#### WHAT YOU HAVE TO DO
Write out the material below word for word, starting at the line that contains "You are a GUI" and continuing through the end of the material. Leave the pictures out.

LISTED ENTRIES start

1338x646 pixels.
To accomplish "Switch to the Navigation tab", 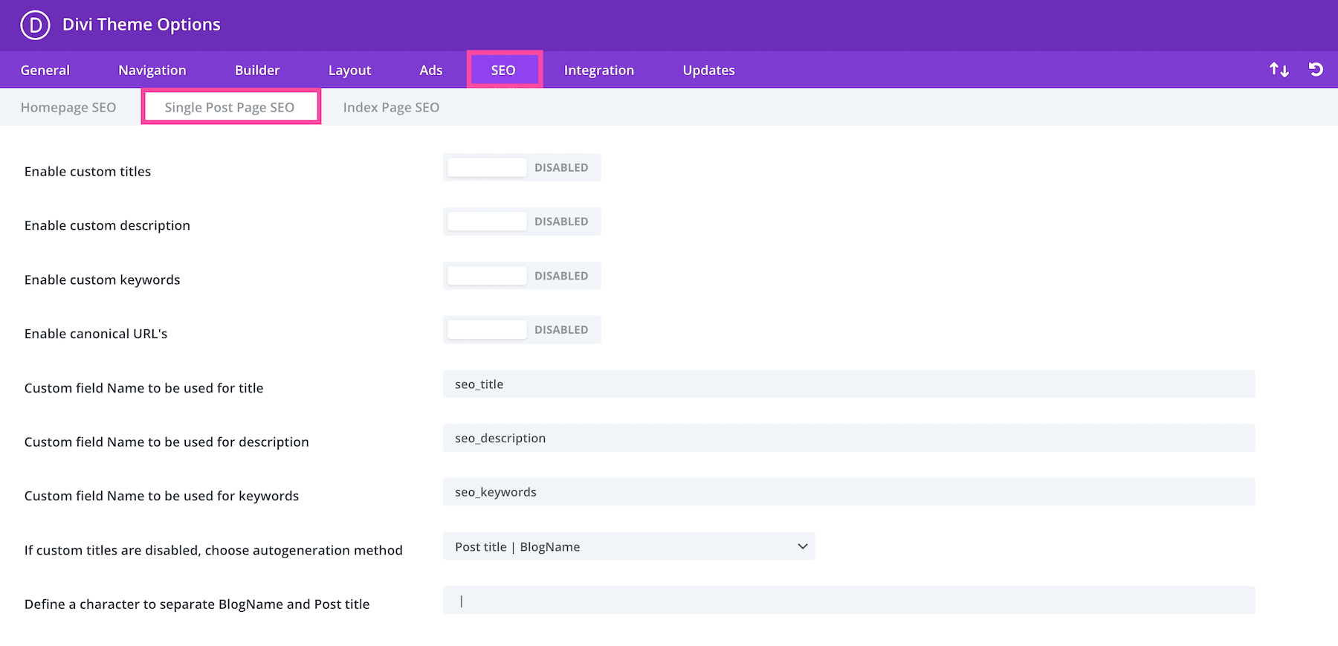I will [152, 71].
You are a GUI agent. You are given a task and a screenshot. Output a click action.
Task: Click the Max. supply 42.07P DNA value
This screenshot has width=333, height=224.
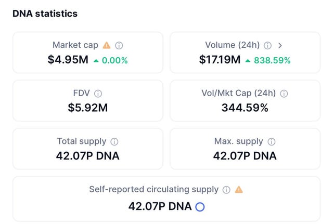(245, 156)
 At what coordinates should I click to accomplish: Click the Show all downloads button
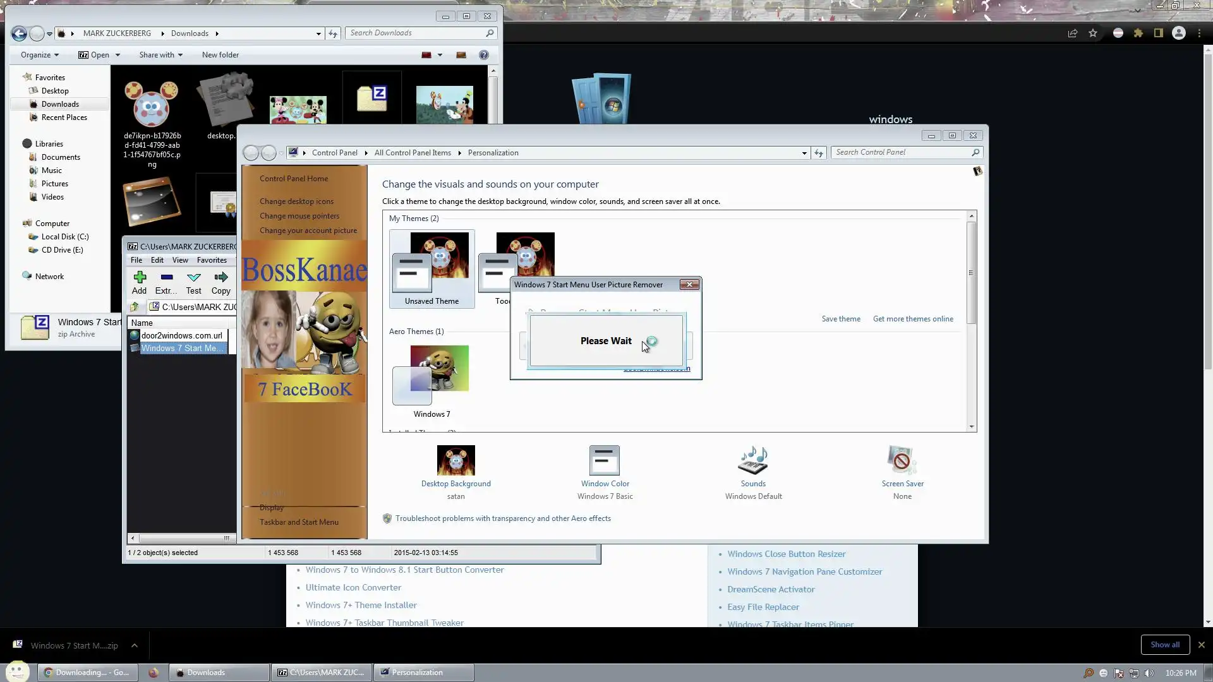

LISTED ENTRIES end

#### EXERCISE ANSWER
You are a GUI agent. You are given a task and a screenshot. Output a click action.
Task: Click the Max. supply 42.07P DNA value
This screenshot has width=333, height=224.
(245, 156)
 At what coordinates should I click to accomplish: Click the Show all downloads button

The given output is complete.